At Junction City, is a newspaper—the most westerly, I presume, in Kansas, apart from the Pike’s Peak region—founded and kept alive by an army sutler, and of course “Democratic” in its inculcations. In opposition to it, The Manhattan Express is about to be issued here by M. Vivalde, an Italian exile and a devotee of universal liberty, who will of course sustain the republican cause. I commend him and his journal to the confidence and patronage of all who would like a weekly bulletin from the Far West. I spoke here last evening in the midst of another gathering tempest, which burst in rain as I closed, and it continued to flash and roll all night, with considerable rain, and is cloudy and blowing a gale to-day. I fear we shall be stopped by high water on the plains.

I had hoped to sum up my impressions of Kansas in this letter, but that would make it too long. Let me close with an incident which is currently reported throughout this region as having recently taken place at a crossing of the Big Blue, known as Marysville (of course not the Marysville of Bull Creek), some sixty miles north of this place:

A party of disheartened gold-seekers, it is said, were returning from the plains, and came to this ferry, which they insisted on crossing without payment, saying they had no money. The ferryman refused to take them over until paid—(another account says he asked them an exorbitant price)—when they attempted to take his boat and put themselves across—whereupon he drew his revolver, they drawing almost at the same instant. He was of course riddled with balls, and fell dead, but not till he had either killed or severely wounded five of his assailants.

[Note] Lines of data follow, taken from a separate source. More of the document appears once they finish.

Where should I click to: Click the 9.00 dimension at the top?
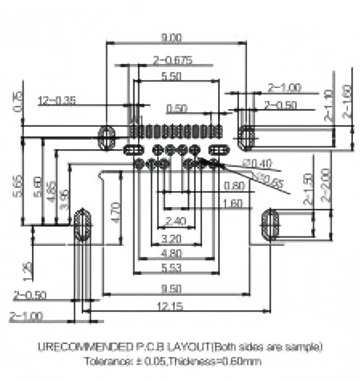(170, 38)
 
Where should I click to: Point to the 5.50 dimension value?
(171, 77)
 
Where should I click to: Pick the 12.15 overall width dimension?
(170, 306)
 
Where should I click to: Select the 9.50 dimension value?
(171, 288)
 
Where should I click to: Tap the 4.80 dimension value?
(171, 254)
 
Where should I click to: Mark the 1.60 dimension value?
(233, 204)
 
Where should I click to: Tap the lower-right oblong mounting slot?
(270, 225)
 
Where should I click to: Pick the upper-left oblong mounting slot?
(107, 137)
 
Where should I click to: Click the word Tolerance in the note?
(105, 362)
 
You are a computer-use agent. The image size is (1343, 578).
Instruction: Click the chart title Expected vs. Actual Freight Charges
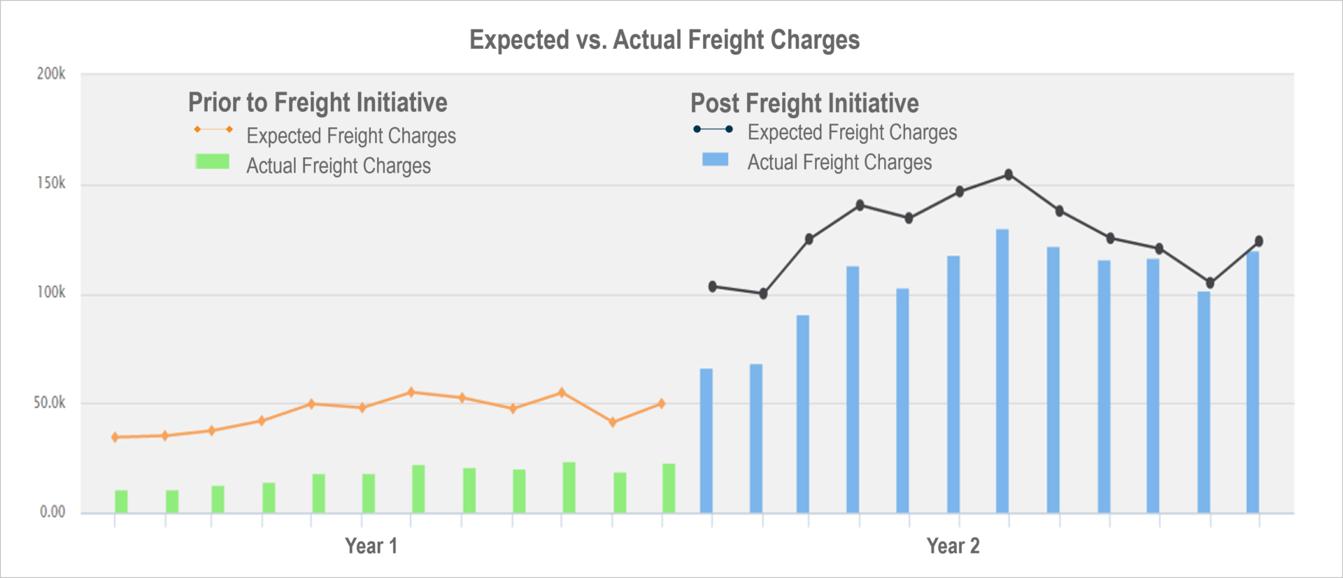click(665, 40)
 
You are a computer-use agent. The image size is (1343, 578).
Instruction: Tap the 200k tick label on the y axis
click(51, 73)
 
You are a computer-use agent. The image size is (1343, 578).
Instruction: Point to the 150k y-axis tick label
click(51, 183)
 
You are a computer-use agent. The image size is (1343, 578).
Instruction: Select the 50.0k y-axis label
click(49, 403)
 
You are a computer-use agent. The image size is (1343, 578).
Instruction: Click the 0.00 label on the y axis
click(52, 512)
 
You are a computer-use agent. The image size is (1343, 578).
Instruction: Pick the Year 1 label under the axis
click(371, 546)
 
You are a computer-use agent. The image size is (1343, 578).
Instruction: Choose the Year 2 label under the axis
click(953, 546)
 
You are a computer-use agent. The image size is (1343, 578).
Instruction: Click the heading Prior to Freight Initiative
click(318, 103)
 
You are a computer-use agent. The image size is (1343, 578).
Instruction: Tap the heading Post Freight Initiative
click(804, 103)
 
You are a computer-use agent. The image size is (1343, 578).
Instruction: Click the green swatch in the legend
click(213, 161)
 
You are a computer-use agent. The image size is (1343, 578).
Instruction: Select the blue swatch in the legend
click(715, 159)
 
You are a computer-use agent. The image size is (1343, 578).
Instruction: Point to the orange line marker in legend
click(213, 129)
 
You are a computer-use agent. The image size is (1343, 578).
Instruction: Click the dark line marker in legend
click(713, 129)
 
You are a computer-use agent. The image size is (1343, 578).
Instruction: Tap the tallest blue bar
click(1002, 370)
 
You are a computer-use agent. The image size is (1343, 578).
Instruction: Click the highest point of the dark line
click(1009, 174)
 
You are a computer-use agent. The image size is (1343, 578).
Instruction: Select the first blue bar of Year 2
click(706, 440)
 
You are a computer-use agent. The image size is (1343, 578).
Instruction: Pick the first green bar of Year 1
click(121, 501)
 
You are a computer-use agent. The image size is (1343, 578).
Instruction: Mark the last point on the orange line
click(662, 403)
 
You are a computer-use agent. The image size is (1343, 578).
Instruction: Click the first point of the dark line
click(713, 287)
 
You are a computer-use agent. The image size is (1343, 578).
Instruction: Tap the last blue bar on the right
click(1253, 382)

One more illustration of border life: A quarrel recently arose about a “claim”—that fruitful source of frays and lawsuits in new settlements—on one of the creeks a few miles from this place. The stronger party, composed of several who are known here as bad fellows, told the resident he must leave, which he, in fear for his life, consented to do. His wife, however, more resolute, resolved to hold possession, and bade them defiance, turning as she did so to go into the house and bar the door. As she turned, she was fired at and fatally wounded. She died two hours thereafter, having first made a statement of the affair, which was taken down from her dying lips. The adverse party came down at once to the nearest justice and told their story, expecting to clear their leader, who fired the fatal shot; but the justice, after hearing them through, considered that it implicated the whole party (five), and consequently held them to answer to the charge of murder.